* **What you have to do**: Return the line containing "Switch to i3 workspace 1" and every line beneath it through the end of the entries below, unchanged. Pictures stay out.

---

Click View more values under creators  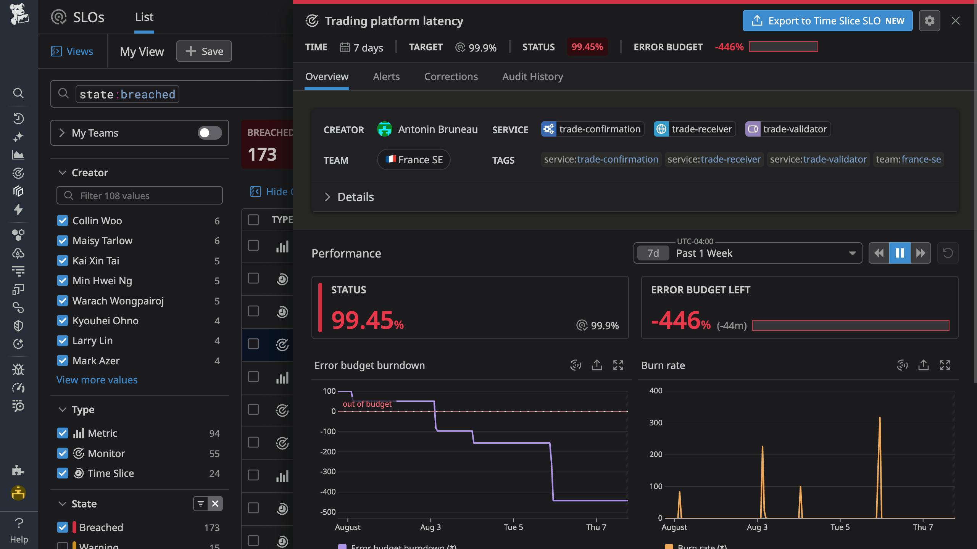[x=97, y=380]
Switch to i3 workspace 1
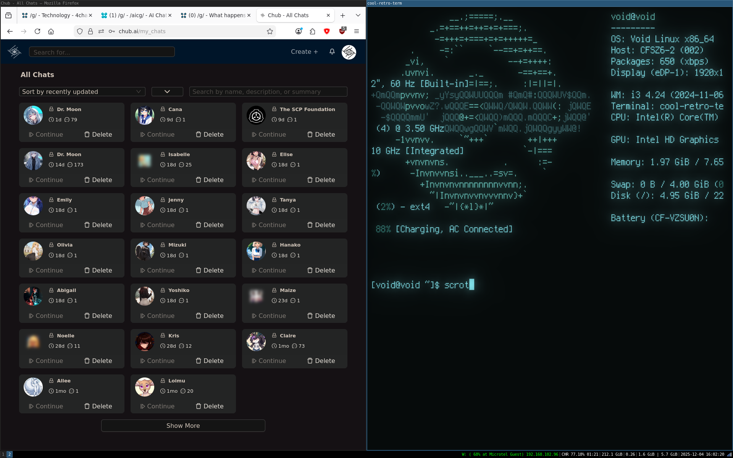Viewport: 733px width, 458px height. pos(3,454)
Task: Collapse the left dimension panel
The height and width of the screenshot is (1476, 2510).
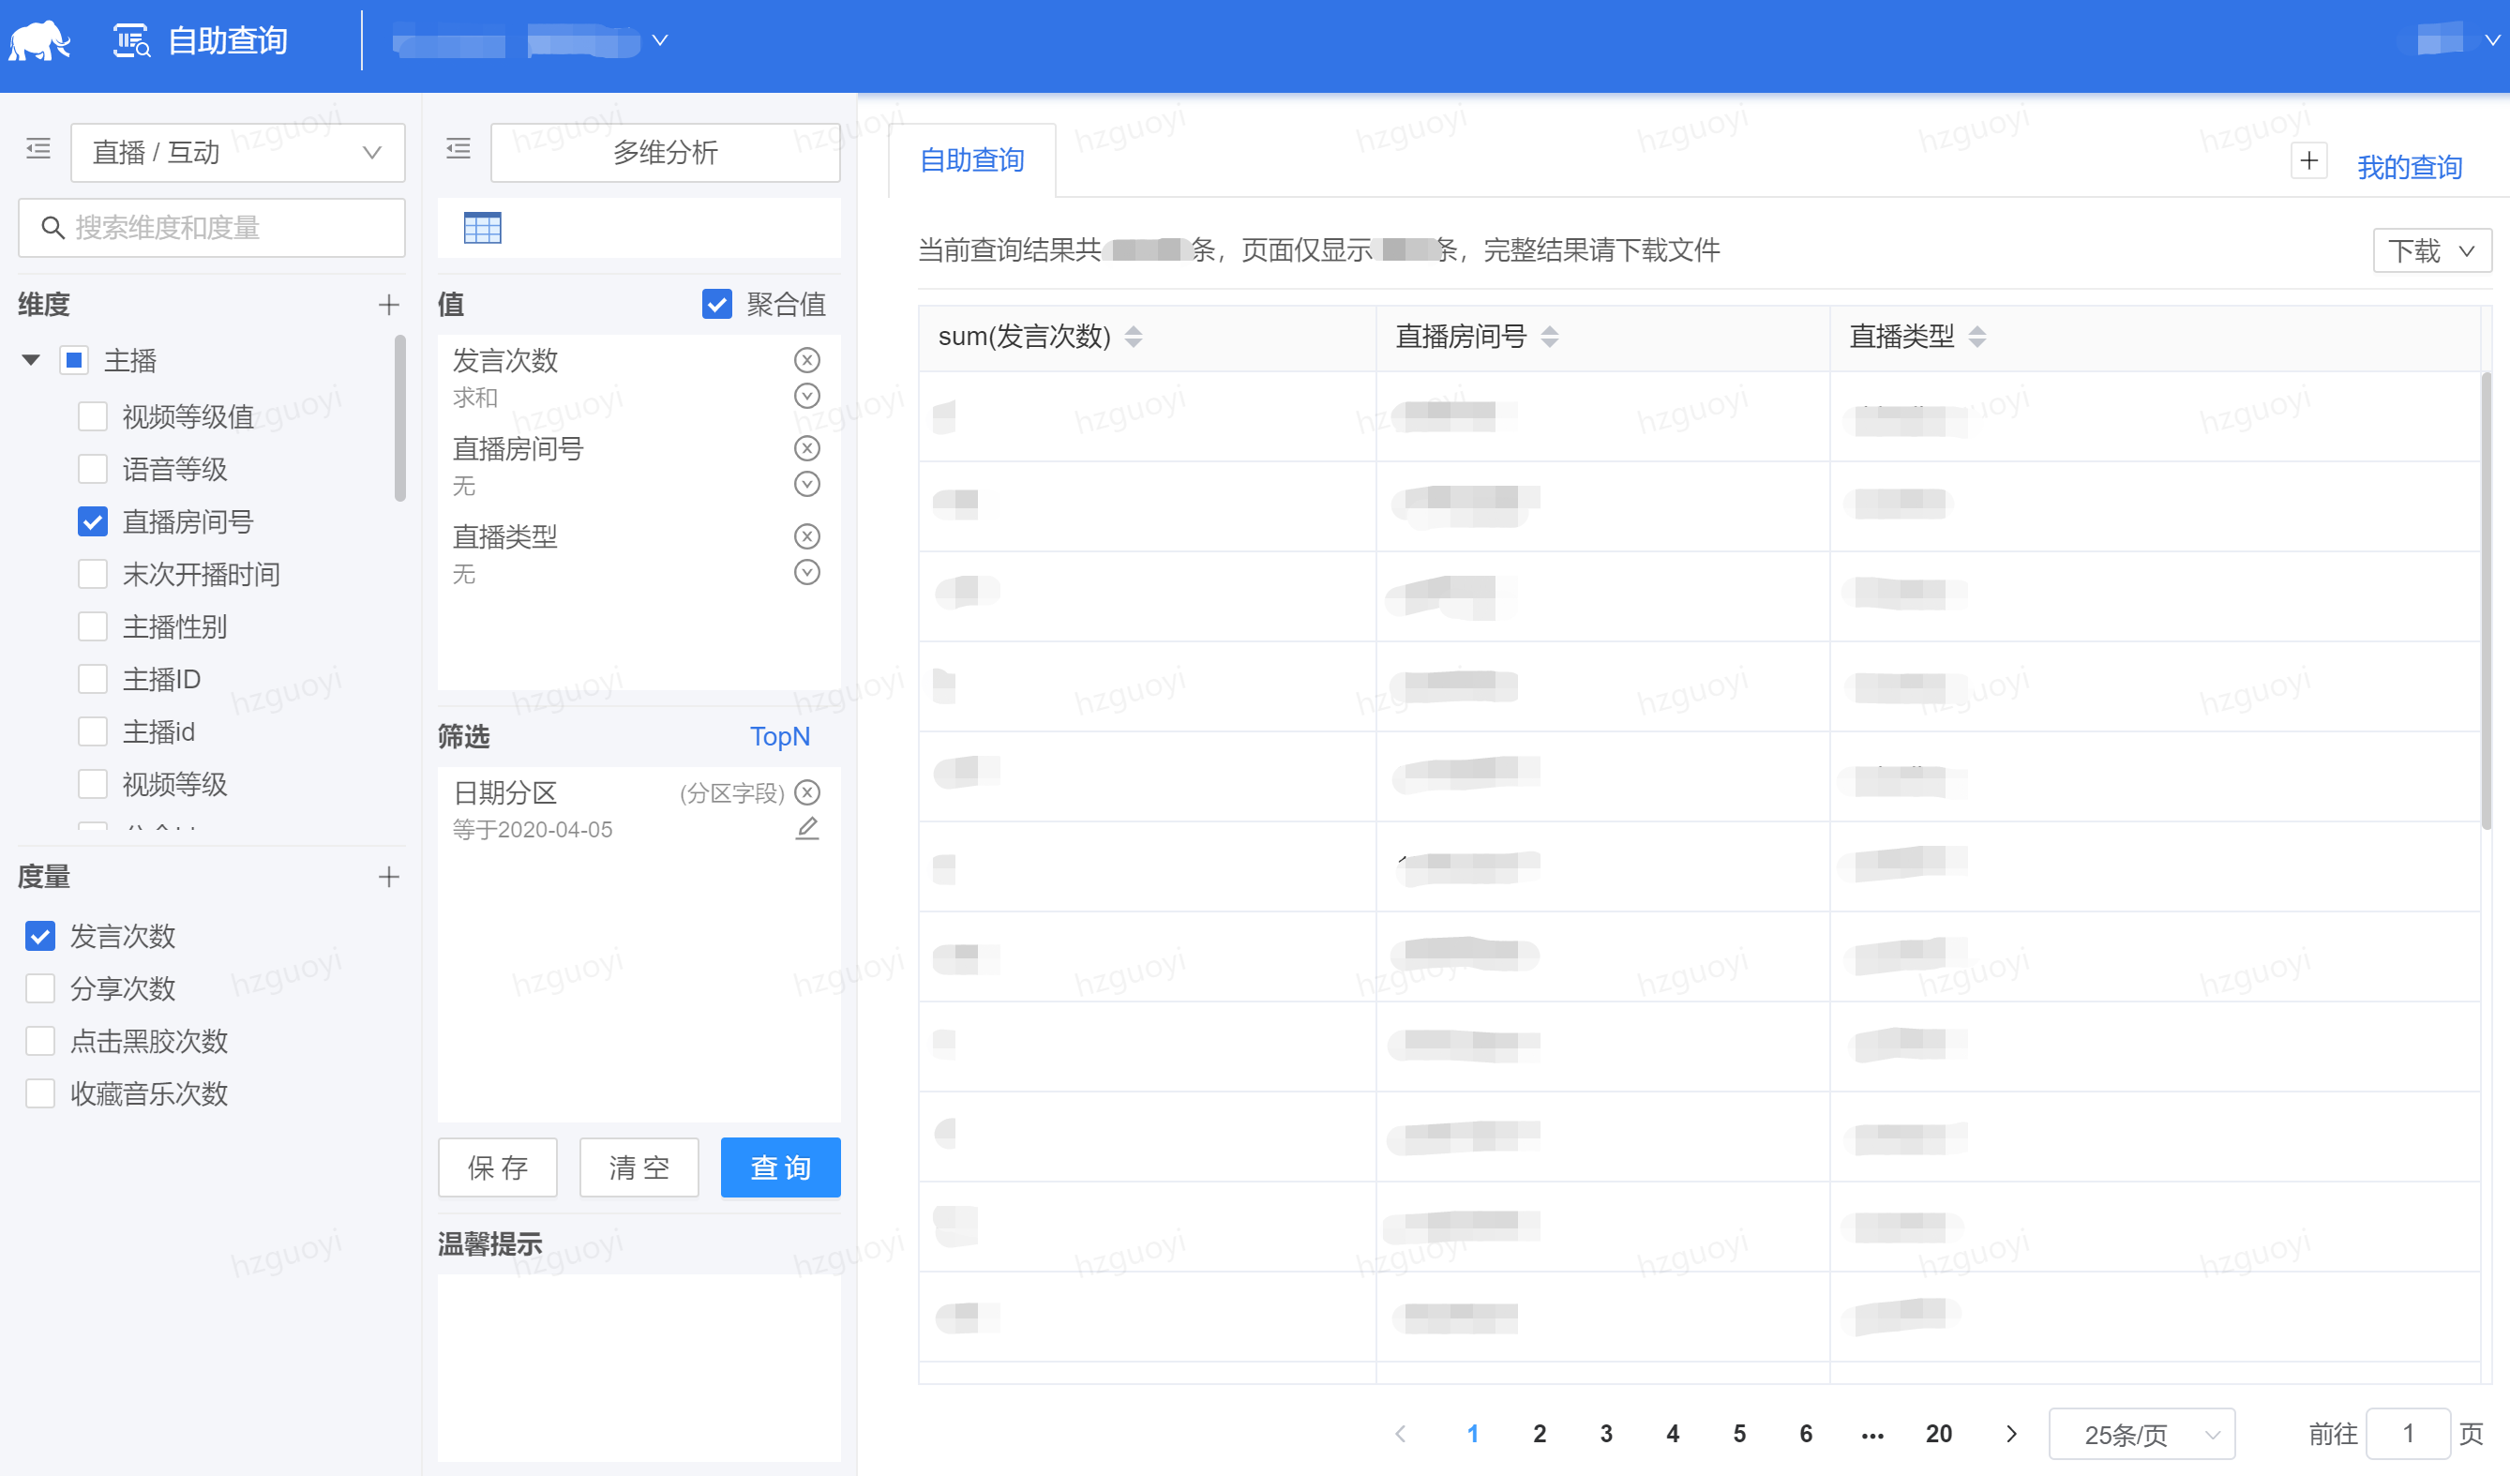Action: (38, 149)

---

* **Response area**:
Switch to i3 workspace 1
Viewport: 733px width, 458px height. pos(3,454)
Task: Collapse the left dimension panel
The height and width of the screenshot is (1476, 2510).
Action: (38, 149)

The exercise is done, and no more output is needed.